I have few questions which came up while I was evaluating the product:
I can’t find a way to connect data sources not listed in Dremio using jdbc driver. I am not looking for jdbc driver for Dremio but jdbc driver which can connect to any source.
I did not understand the point made on one of the forums about impala be replaced by Apache arrow?
I would also like to understand how row level security is maintained in Dremio as I read through I see Dremio uses ranger but if I consider my usecase i have sentry implemented on cloudera stack and it doesn’t supports ranger. How would this model work?
Can we restrict administrator to run query or see data which is highly sensitive?
When you say Dremio provides data as a service, can I publish my jobs as web services? If not then what do you mean by data as service and how to achieve the same?
Which technology does Dremio uses to execute it’s job using yarn resource manager? Is it map reduce or spark?
Finally if I want replace my existing etl tool i.e. informatica how easy would it be to write complex etl replacement in Dremio?
I can’t find a way to connect data sources not listed in Dremio using jdbc driver. I am not looking for jdbc driver for Dremio but jdbc driver which can connect to any source.
This does not exist. We are working on making an SDK available that will allow you to build your own connectors for sources that Dremio does not yet support.
I did not understand the point made on one of the forums about impala be replaced by Apache arrow?
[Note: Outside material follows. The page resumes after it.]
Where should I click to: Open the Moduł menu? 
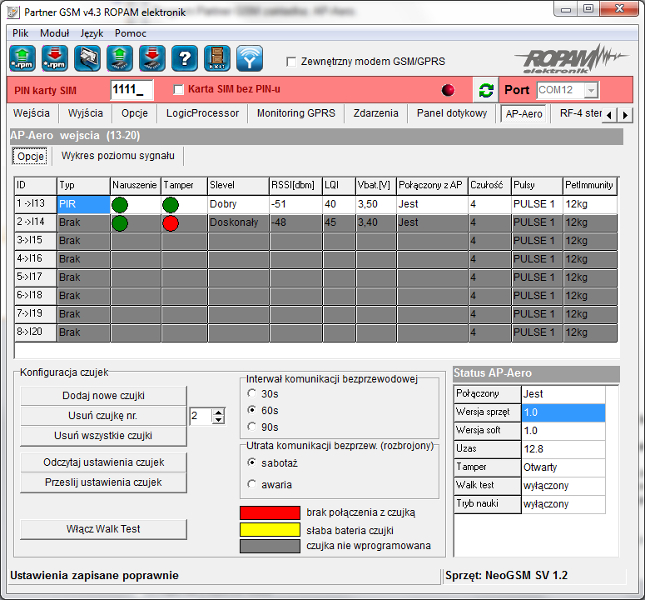[x=55, y=33]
The two projects are not comparable. Apache Arrow is a project for columnar in-memory data and efficient processing of this columnar format. Impala is a SQL engine. Read more about Arrow here: https://www.dremio.com/apache-arrow-explained/
I would also like to understand how row level security is maintained in Dremio as I read through I see Dremio uses ranger but if I consider my usecase i have sentry implemented on cloudera stack and it doesn’t supports ranger. How would this model work?
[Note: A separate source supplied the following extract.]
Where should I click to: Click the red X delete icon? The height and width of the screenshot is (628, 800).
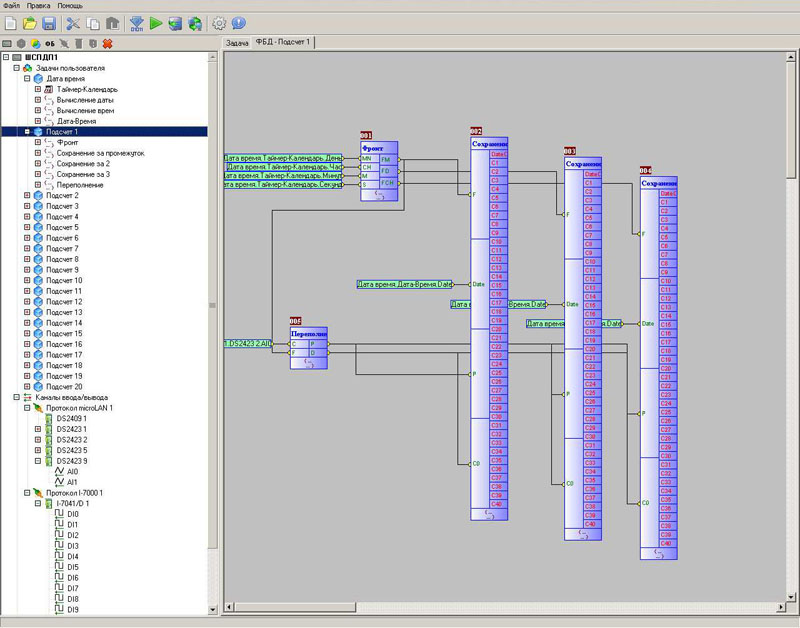point(107,44)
Dremio Enterprise Edition provide row and column-level access control as well as masking, integrated with LDAP/AD group membership. This functionality is independent of Ranger or Sentry. If you are using Ranger we also provide integration here. We do not support Sentry.
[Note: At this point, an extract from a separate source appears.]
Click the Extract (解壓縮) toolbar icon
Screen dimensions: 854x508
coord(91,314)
Can we restrict administrator to run query or see data which is highly sensitive?
See previous answer.
When you say Dremio provides data as a service, can I publish my jobs as web services? If not then what do you mean by data as service and how to achieve the same?
Which technology does Dremio uses to execute it’s job using yarn resource manager? Is it map reduce or spark?
Dremio provides its own engine, based on Apache Arrow. When deployed in a Hadoop cluster as a YARN application, Dremio is a long-running process that is allocated resources based on the YARN queue. Most of our cloud customers deploy Dremio independent of a Hadoop cluster using Kubernetes. In short, MapReduce and Spark do not provide the speed or resource management features necessary, so we developed our own SQL engine.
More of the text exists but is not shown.